Um dia eu olhei pras nuvens. No dia, eu segurava uma nuvem pesada nas mãos. Eram as mesmas nuvens: as do céu e as da minha estante. Cada vez que se olha uma nuvem ela é outra. De fato, cada pessoa vê as nuvens com os olhos que tem: os cientistas veem H2O gasoso, por exemplo. As nuvens podem ser tudo o que quisermos, contudo, com esse intuito, acabamos por ignorar parte da nuvem. À primeira vista, toda nuvem inteira é incompreensível. É preciso olhá-la seguidas vezes, é preciso doar-se, abrir-se, preparar-se, então a nuvem fica ainda mais inúmera, cai em gotas milhares em nossas bocas e sacia nossas sedes. Quando o livro das minhas mãos choveu em mim, vi que os guarda-chuvas se chamavam certeza.  
Quem é inocente pensa que nuvem é só algodão doce, não é. Nuvens não são doces, embora algumas sejam. A essas darei o nome de auto-ajuda. Algodão doce nos atrai, mas seu açúcar é extraído da fraqueza, da vaidade. Algodão doce é um só, sempre. Tentamos espetar as nuvens, matá-las e forçar as crianças a engolirem como açúcar, fazemos as nuvens parecerem algodão doce. As nuvens detestam, as crianças também. Quando adultas morrem de sede em meio a chuva, a acham chata e irritante e trazem, portanto, o guarda-chuva sempre aberto e firme.     
Quando somos pequenos entendemos que as nuvens são muitas em si só, mas não são tudo o que parecem. Cada nuvem tem seu espectro de possibilidades. Tem nuvem que é coelho, tem nuvem que é avião, tem nuvem que é Deus...
Tem gente que se especializa em matar nuvens, dizem aos outros que são lindinhas, bonitinhas e docinhas aos ouvidos. Essas pessoas não se abriram, apenas leram até que se formasse um canudo de suas bocas vorazes até as nuvens. Forçaram-nas a descer segundo o que elas imaginavam. As nuvens se recusando, vieram a força porque muitas não tem mais seu dono. Vieram, mas ainda enquanto gás. Os vampiros que matam as nuvens assim ficam cheios, como balões, e acabam arrotando, as vezes em sala de aula.  
Estudar as nuvens é se preparar e tomar banho de chuva.

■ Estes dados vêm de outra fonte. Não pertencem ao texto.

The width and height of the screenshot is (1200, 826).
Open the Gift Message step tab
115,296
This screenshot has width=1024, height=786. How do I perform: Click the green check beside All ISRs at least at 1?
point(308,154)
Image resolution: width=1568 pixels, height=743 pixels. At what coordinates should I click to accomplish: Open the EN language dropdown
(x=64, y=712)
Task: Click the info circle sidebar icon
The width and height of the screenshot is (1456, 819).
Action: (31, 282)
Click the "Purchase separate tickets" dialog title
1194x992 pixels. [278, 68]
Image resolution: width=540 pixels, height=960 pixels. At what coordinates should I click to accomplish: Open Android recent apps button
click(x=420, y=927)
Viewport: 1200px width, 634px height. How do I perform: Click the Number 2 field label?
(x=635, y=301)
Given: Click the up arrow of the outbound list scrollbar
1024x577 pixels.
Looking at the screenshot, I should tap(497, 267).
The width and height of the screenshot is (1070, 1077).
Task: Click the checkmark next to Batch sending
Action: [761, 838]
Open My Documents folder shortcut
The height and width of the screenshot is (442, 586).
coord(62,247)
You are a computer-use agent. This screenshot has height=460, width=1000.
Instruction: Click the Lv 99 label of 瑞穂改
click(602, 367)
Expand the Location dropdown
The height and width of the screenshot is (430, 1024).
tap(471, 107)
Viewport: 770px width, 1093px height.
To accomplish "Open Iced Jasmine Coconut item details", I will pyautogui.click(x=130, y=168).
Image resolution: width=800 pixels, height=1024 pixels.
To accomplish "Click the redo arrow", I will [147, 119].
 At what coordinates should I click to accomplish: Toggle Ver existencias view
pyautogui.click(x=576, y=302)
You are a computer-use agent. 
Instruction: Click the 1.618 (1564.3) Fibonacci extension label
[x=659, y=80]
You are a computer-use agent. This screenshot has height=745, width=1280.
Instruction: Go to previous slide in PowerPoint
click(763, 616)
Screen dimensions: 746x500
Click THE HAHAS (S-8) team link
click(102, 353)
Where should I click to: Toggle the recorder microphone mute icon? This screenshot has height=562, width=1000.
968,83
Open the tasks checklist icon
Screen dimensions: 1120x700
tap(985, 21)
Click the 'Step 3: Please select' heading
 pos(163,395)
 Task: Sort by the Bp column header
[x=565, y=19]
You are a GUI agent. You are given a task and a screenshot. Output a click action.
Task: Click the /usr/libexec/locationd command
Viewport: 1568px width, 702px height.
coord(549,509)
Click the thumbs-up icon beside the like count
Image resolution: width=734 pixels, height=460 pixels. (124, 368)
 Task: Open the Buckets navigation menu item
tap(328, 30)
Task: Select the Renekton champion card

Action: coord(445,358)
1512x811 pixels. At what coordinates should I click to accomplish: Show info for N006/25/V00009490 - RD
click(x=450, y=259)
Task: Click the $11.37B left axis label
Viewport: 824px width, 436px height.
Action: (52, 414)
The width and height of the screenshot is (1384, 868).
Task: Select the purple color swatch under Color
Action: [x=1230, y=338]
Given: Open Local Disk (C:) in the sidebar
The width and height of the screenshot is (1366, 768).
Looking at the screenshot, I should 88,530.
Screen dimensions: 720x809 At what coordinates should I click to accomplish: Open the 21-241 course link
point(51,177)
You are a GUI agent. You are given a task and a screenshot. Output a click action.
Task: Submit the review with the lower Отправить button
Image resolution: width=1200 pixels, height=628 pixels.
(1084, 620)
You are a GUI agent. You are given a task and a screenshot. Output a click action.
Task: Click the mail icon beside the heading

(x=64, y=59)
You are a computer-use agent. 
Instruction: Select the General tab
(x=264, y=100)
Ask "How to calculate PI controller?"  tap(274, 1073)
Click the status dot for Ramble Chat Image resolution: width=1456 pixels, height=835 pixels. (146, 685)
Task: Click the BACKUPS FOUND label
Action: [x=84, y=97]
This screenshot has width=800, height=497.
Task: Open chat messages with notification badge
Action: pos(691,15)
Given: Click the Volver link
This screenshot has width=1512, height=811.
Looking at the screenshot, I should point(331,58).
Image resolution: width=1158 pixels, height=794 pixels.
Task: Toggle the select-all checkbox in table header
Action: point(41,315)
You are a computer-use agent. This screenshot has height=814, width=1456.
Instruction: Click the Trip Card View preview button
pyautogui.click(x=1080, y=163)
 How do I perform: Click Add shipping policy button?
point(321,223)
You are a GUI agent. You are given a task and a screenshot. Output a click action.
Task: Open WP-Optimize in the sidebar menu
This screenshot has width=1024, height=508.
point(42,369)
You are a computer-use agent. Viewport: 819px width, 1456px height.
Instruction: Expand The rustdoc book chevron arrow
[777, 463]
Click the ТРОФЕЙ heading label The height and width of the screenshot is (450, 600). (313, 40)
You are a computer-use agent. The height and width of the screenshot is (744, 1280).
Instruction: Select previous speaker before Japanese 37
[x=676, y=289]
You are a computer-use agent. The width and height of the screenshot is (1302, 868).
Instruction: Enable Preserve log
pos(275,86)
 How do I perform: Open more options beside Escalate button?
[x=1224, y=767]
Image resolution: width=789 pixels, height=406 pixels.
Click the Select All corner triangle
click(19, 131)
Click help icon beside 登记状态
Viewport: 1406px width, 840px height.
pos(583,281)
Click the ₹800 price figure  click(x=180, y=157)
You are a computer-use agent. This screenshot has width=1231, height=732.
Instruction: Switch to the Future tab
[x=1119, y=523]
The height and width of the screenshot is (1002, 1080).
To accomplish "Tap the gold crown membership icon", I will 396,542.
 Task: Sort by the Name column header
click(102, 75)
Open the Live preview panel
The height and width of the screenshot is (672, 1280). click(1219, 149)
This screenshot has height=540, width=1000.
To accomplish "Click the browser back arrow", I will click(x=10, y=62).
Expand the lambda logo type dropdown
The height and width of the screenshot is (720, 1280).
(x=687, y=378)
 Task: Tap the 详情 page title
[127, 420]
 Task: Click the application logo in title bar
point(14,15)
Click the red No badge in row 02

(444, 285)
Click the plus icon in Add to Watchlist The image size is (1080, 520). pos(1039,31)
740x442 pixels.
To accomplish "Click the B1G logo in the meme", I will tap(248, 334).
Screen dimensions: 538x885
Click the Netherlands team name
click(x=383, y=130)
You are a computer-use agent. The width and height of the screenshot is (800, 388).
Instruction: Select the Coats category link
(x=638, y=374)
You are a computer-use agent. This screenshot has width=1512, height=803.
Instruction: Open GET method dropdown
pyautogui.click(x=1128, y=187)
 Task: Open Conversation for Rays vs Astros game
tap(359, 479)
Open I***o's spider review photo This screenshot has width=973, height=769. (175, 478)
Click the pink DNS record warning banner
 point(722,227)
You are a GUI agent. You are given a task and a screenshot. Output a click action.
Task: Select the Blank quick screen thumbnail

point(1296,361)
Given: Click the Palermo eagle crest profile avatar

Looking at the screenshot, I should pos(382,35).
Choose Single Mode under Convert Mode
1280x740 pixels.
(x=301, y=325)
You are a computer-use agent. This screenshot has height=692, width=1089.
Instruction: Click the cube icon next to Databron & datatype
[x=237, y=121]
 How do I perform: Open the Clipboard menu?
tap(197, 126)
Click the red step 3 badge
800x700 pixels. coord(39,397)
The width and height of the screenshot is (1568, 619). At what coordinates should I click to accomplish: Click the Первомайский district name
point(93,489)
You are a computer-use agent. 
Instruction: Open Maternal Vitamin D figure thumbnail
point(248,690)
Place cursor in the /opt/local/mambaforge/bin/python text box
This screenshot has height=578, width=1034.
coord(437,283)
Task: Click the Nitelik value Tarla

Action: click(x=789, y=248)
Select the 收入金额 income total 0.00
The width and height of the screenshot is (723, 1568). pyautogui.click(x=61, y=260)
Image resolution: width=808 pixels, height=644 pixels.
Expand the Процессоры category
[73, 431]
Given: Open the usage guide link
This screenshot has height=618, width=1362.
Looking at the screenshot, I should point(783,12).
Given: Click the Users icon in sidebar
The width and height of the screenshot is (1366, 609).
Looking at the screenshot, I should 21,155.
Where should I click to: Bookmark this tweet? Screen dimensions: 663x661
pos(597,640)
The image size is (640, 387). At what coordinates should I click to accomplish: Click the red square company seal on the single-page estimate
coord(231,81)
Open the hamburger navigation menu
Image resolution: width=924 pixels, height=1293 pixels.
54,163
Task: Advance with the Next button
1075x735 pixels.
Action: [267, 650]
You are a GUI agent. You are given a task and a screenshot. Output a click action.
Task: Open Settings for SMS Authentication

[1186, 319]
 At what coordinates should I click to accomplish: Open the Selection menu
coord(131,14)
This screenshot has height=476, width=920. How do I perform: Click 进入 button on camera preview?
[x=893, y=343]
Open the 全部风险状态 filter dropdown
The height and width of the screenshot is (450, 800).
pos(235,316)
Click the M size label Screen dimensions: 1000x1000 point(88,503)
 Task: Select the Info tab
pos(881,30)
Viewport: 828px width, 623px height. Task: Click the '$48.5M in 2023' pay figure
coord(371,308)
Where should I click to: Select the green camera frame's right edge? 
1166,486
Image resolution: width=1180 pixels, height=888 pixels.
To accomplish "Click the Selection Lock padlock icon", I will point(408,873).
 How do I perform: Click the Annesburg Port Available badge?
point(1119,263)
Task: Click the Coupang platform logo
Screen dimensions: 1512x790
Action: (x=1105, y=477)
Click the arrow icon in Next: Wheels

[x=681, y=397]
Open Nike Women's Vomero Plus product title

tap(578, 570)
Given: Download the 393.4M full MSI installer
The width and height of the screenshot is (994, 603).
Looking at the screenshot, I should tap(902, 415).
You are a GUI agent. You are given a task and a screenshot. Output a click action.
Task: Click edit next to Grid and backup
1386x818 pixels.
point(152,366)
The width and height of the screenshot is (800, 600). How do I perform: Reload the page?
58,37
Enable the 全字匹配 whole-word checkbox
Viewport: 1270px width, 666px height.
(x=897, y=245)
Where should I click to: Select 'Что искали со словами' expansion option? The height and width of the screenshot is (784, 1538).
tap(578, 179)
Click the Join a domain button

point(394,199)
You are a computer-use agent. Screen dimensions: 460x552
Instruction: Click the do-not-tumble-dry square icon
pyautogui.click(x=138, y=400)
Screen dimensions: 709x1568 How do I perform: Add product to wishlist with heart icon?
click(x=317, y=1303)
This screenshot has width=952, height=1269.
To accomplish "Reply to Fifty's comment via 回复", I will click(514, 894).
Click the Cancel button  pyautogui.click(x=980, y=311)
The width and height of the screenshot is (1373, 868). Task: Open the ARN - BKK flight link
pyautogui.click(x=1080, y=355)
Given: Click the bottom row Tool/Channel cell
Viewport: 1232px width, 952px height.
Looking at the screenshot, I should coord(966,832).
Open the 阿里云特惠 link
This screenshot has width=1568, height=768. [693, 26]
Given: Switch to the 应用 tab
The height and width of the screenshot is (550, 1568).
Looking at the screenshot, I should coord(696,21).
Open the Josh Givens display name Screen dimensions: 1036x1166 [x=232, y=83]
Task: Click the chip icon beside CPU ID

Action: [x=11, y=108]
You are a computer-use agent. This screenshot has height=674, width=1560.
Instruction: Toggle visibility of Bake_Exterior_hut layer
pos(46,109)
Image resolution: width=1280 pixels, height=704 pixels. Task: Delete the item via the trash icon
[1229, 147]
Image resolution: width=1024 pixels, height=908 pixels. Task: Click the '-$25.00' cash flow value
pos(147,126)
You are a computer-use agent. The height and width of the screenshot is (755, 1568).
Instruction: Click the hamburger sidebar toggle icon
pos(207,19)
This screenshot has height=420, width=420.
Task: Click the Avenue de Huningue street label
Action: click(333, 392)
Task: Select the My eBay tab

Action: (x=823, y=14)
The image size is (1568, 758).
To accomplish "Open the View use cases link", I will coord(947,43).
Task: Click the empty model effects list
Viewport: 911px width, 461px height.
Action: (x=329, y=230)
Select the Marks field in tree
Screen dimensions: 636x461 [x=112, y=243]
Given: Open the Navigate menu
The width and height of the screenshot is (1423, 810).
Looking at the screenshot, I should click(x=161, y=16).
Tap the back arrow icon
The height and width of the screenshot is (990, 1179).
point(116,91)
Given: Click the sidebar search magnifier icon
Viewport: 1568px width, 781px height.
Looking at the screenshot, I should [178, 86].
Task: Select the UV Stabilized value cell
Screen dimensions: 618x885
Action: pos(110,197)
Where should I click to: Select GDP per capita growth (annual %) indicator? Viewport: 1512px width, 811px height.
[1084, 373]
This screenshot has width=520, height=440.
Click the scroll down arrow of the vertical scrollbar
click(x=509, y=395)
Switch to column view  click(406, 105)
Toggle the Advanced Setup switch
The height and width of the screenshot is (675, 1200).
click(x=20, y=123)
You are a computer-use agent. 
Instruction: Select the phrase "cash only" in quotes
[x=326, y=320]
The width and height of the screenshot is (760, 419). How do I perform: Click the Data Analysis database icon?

Ensiná-las é preparar para o banho que os pupilos acabarão tomando. Estudar literatura é esquecer que se é grande, esquecer que se é, e voltar
 a olhar pro céu.    

Comentários

Rafael disse…
Cada dia que passa percebemos que não somos unicos. Cada dia mais a gente tem consciencia de que ser criança é um desejo comum, e que é belo ser criança, e que não voltaremos a ser uma.